/---

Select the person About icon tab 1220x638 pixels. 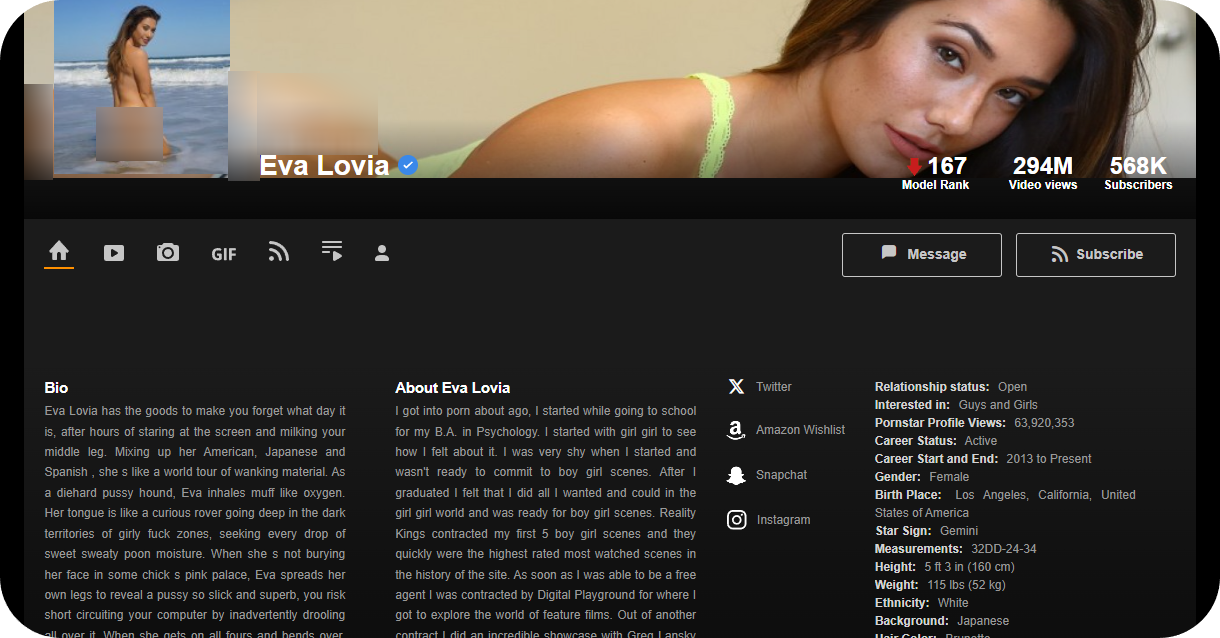point(382,254)
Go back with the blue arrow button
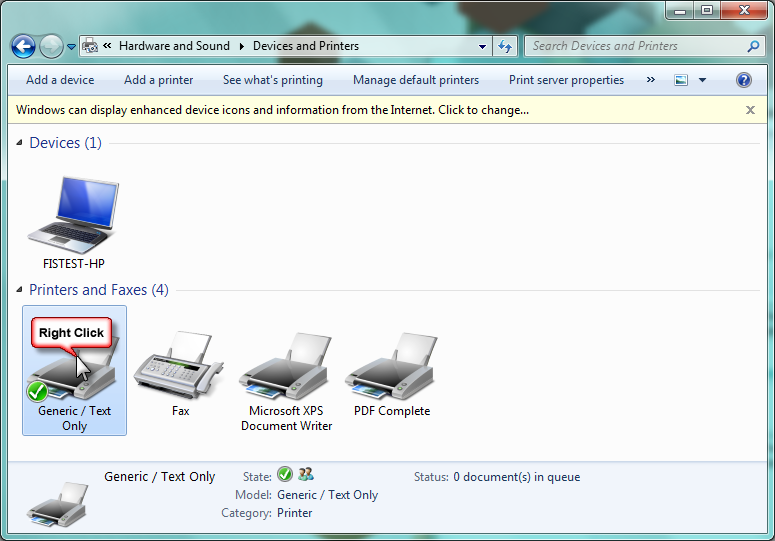 [23, 47]
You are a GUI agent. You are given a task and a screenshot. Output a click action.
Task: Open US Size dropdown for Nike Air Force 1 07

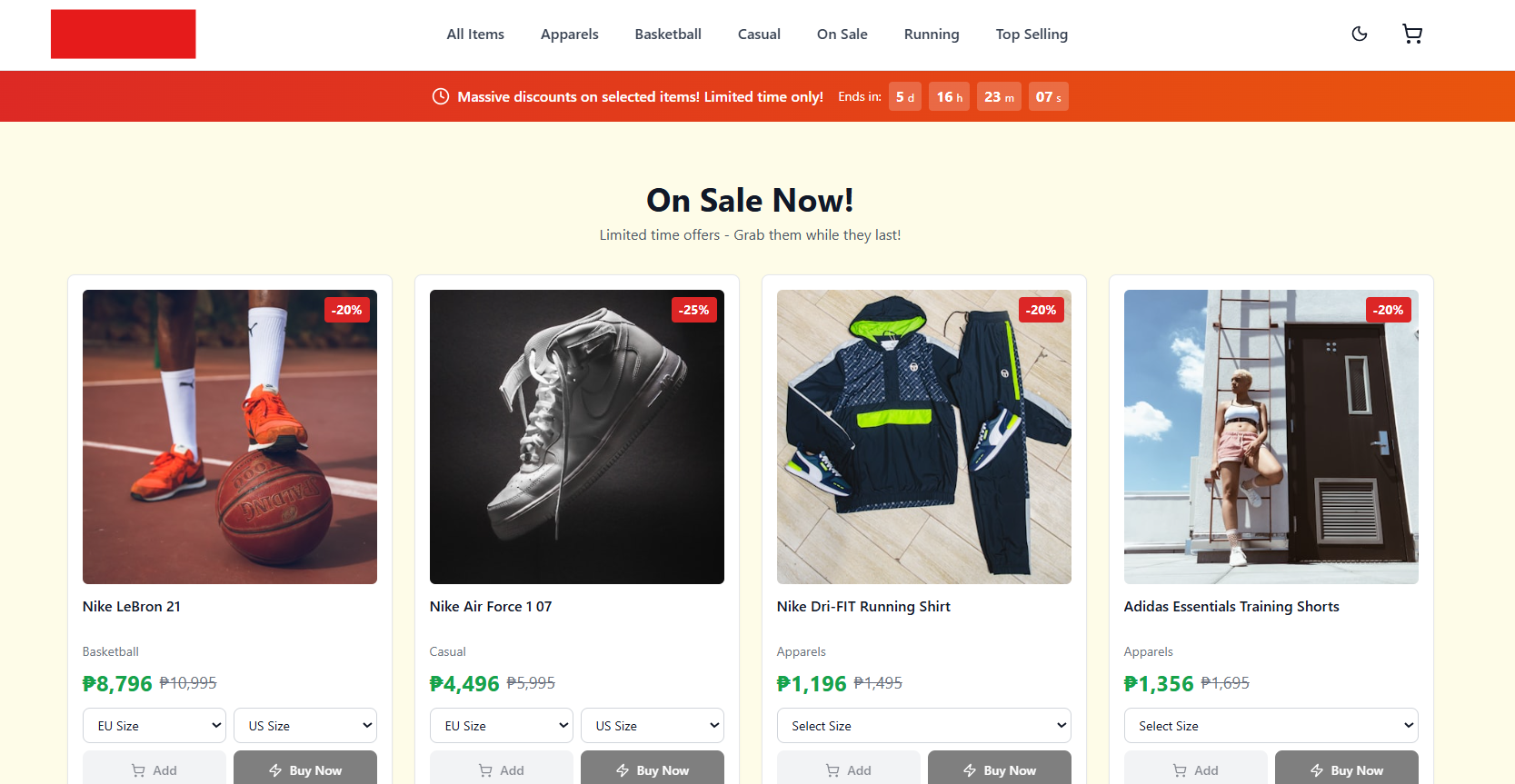point(653,726)
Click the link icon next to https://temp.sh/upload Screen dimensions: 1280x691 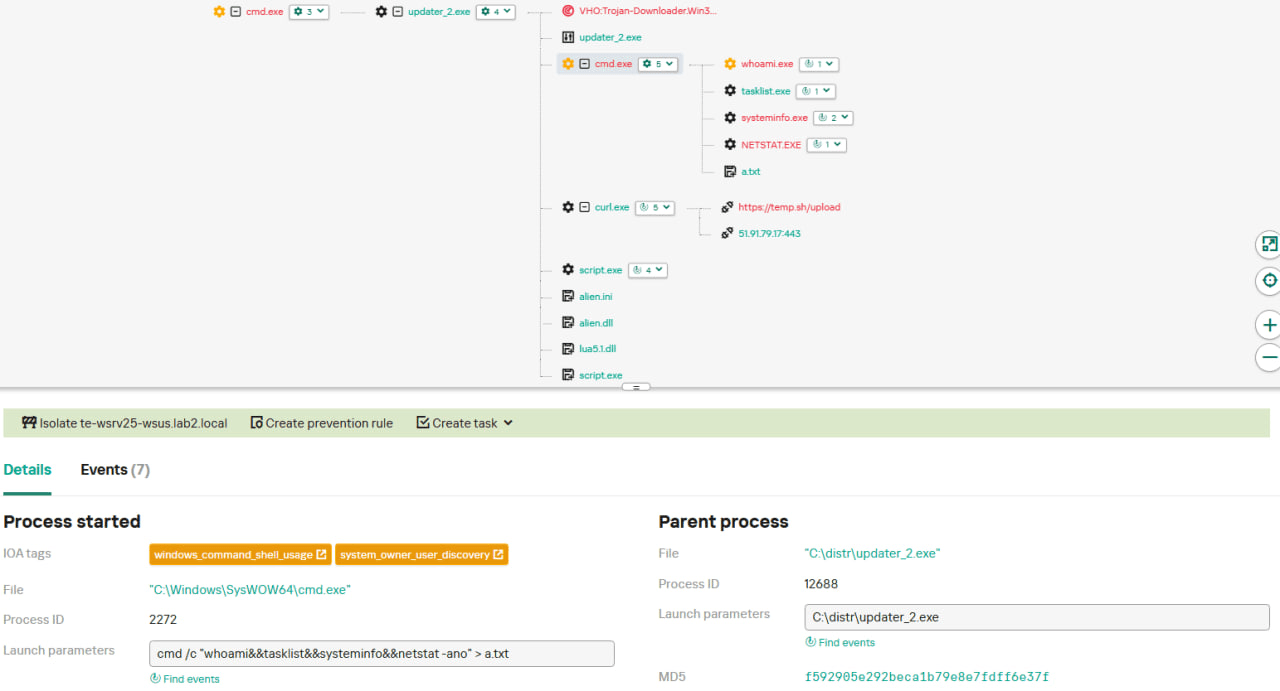[727, 207]
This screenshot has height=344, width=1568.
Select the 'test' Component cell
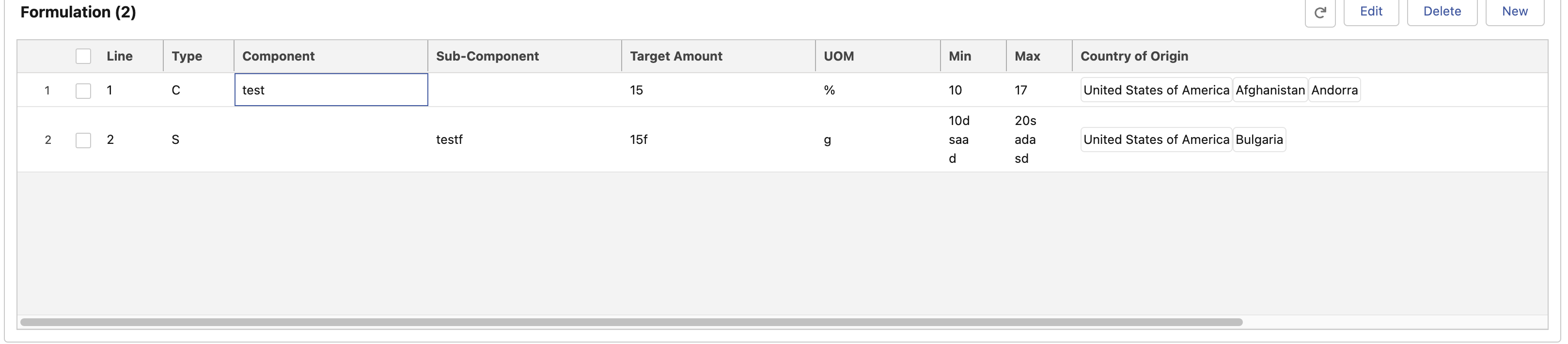pyautogui.click(x=331, y=90)
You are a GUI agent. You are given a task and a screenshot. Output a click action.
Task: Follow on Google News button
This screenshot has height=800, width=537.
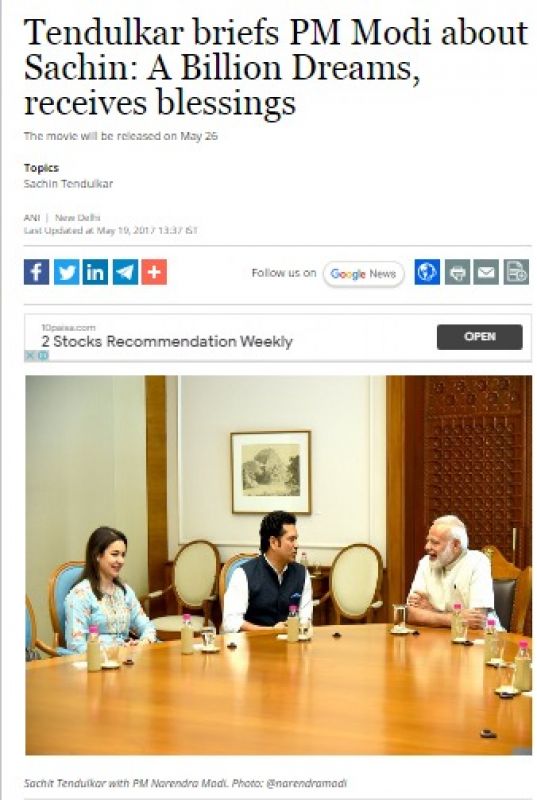(x=363, y=274)
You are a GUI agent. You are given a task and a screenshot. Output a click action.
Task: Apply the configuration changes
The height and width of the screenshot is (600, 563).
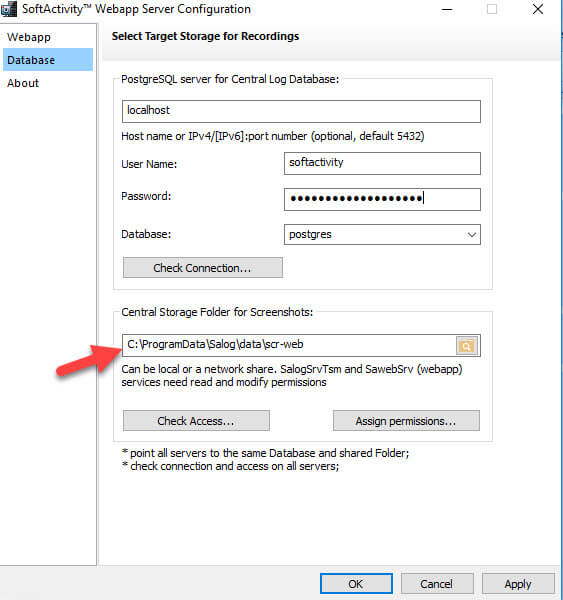(x=518, y=584)
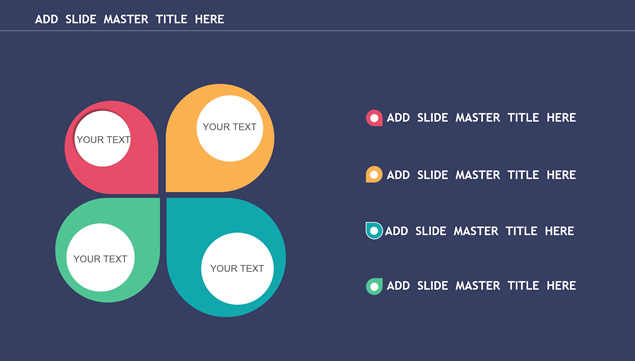Click the green teardrop bullet icon
Screen dimensions: 635x361
374,286
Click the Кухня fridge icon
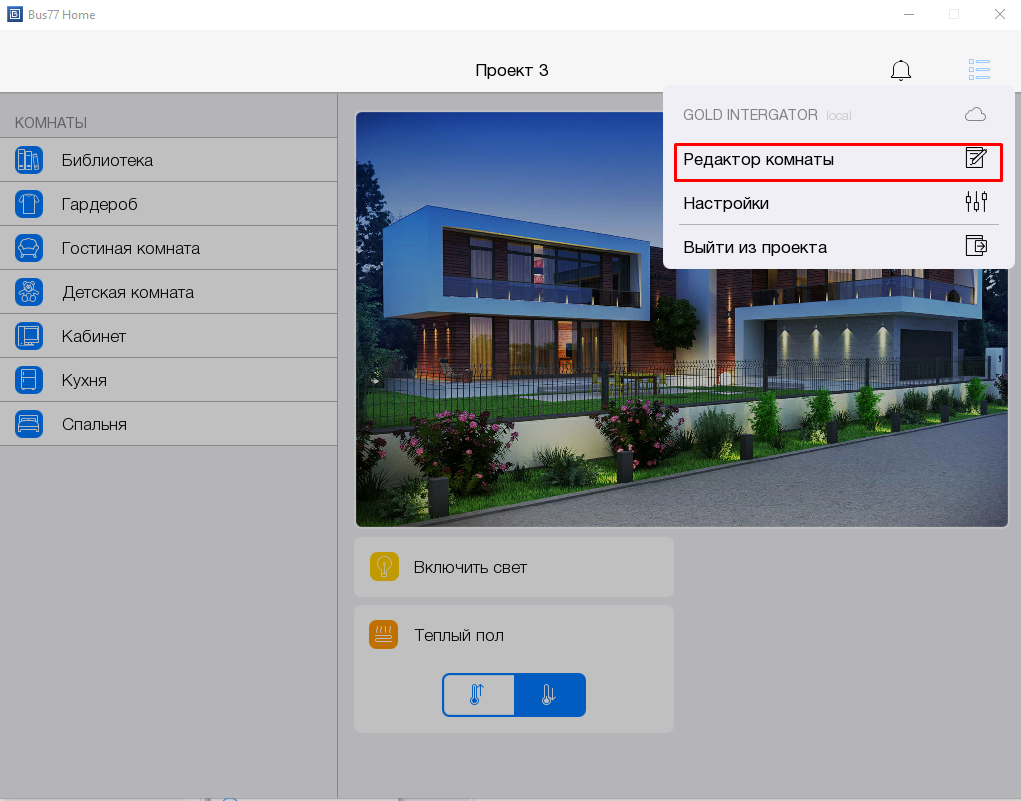The height and width of the screenshot is (801, 1021). pos(29,380)
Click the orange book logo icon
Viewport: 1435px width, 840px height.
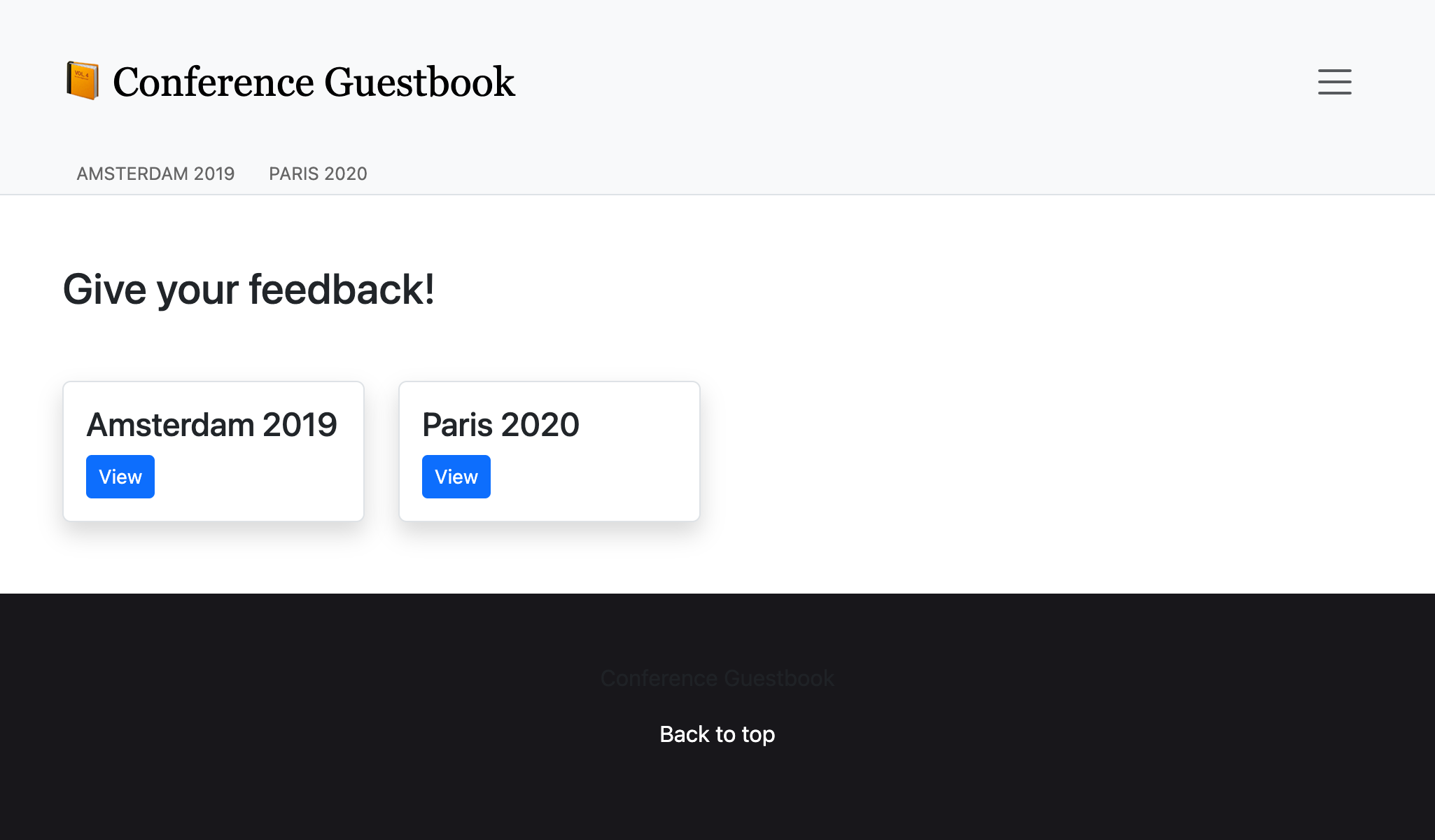82,80
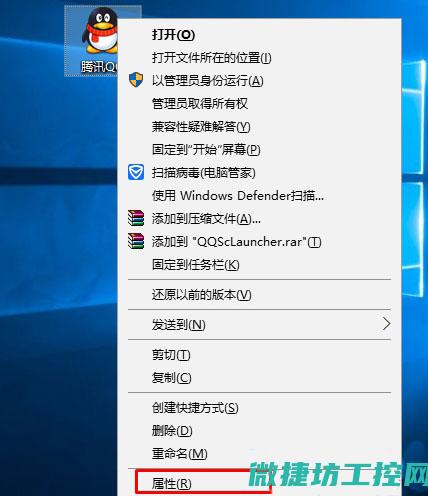Viewport: 428px width, 496px height.
Task: Select 使用 Windows Defender扫描 entry
Action: [238, 196]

\---

Please repeat exactly the lines from the one containing "The height and width of the screenshot is (600, 563)." through the last line of the records, both included, and leave out the pictures.

The height and width of the screenshot is (600, 563).
(x=518, y=584)
Click the green teardrop bullet icon
Screen dimensions: 635x361
374,286
Click the Кухня fridge icon
The height and width of the screenshot is (801, 1021). pos(29,380)
Click the orange book logo icon
Viewport: 1435px width, 840px height.
82,80
Viewport: 428px width, 496px height.
Task: Select 使用 Windows Defender扫描 entry
Action: [238, 196]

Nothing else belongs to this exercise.